La messe dominicale, une « nécessité intérieure » pour le baptisé

Messe présidée par Benoît XVI à Vienne

ROME, Dimanche 9 septembre 2007 (ZENIT.org) – La messe dominicale, une « nécessité intérieure » pour le baptisé, car « sans le Christ, le temps est vice », a rappelé Benoît XVI lors de la messe qu’il a présidée dimanche matin à Vienne. Le pape a souligné le lien entre le jour du Seigneur, fête de la résurrection, et la « gratitude » pour la Création.

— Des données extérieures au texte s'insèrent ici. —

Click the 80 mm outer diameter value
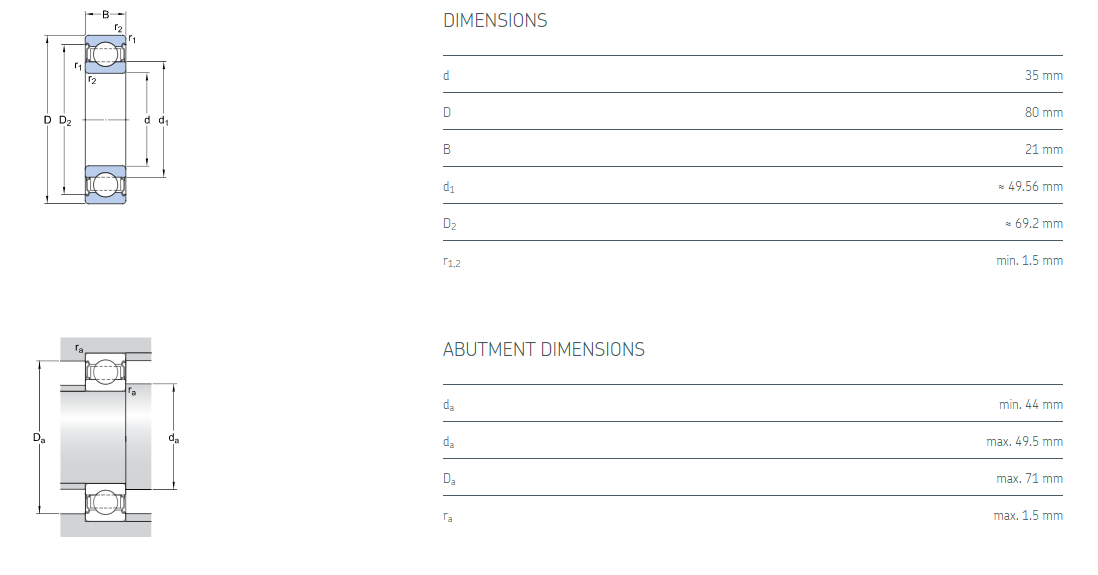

En ce troisième jour de son pèlerinage en Autriche pour le 850e anniversaire du sanctuaire de Mariazell, le pape Benoît XVI a présidé à la messe en la cathédrale Saint-Etienne, autour de laquelle s’étaient donné rendez-vous quelque quinze mille fidèles en dépit de la pluie : ils ont suivi la messe sur des écrans géants.

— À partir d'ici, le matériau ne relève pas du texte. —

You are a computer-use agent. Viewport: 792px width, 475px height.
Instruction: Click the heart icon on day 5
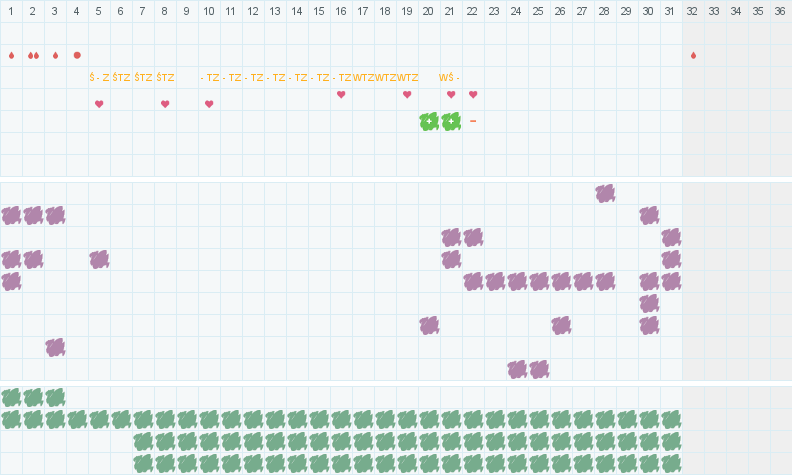(99, 104)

La célébration a été soutenue par l’exécution, par le choeur et les musiciens de la cathédrale, de la messe composée par Joseph Haydn en 1782, la « Missa Cellensis », ou « Messe de Mariazell ».

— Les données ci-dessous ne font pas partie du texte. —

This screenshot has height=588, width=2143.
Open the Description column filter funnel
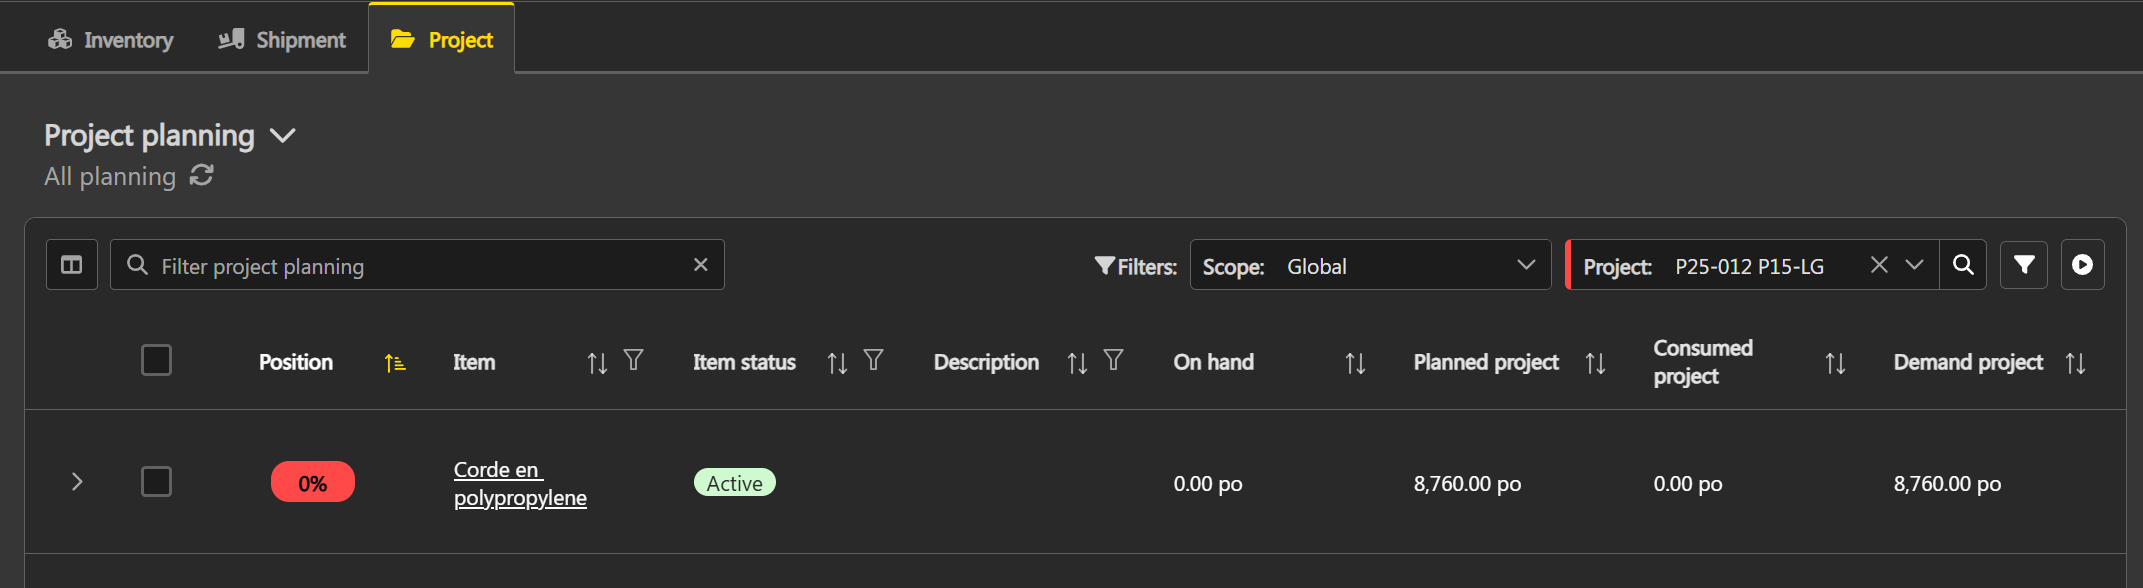point(1113,360)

Le pape avait rencontré, avant la célébration, un groupe d’enfants dans la cour du palais épiscopal.

Benoît XVI a évoqué la valeur du repos hebdomadaire, le dimanche, jour de la célébration de la Résurrection du Christ, selon cet aphorisme du cardinal Faulhaber, son prédécesseur au siège épiscopal de Munich et Freising : « Donne à l’âme son dimanche, et donne au dimanche son âme ».

Faisant observer que l’Occident a perdu le concept chrétien du dimanche, qui avait orienté ses habitudes pendant des siècles, le pape soulignait qu’aujourd’hui « dimanche » signifie « temps libre », c’est-à-dire une chose « belle et nécessaire », mais sans son « centre intérieur », le temps « libre » devient un temps « vide ».

Benoît XVI a rappelé la phrase des martyrs d’Abitène, qui a été le thème du congrès eucharsitique italien de Bari, en 2005: « Nous ne pouvons pas vivre sans le dimanche » (cf. Zenit du 29 mai 2005).

Le temps libre a besoin, insistait le pape, d’un centre : la « rencontre avec celui qui est notre origine et notre destination ».

Le repos dominical est particulièrement important pour un pays comme l’Autriche où, comme l’a souligné le cardinal archevêque de Vienne, Christoph Schönborn, est né un « large mouvement » pour défendre le dimanche contre « les tendances à vider ce jour-là de sa signification ».

Or, rappelait le pape, dès les premiers siècles, les chrétiens ont eu ce « besoin » de manifester leur contact avec le Ressuscité en « un jour défini » et de façon communautaire. Ce besoin de la célébration eucharistique dominicale n’a pas été perçu alors comme « un précepte », faisait remarquer le pape, mais comme une « nécessité intérieure ».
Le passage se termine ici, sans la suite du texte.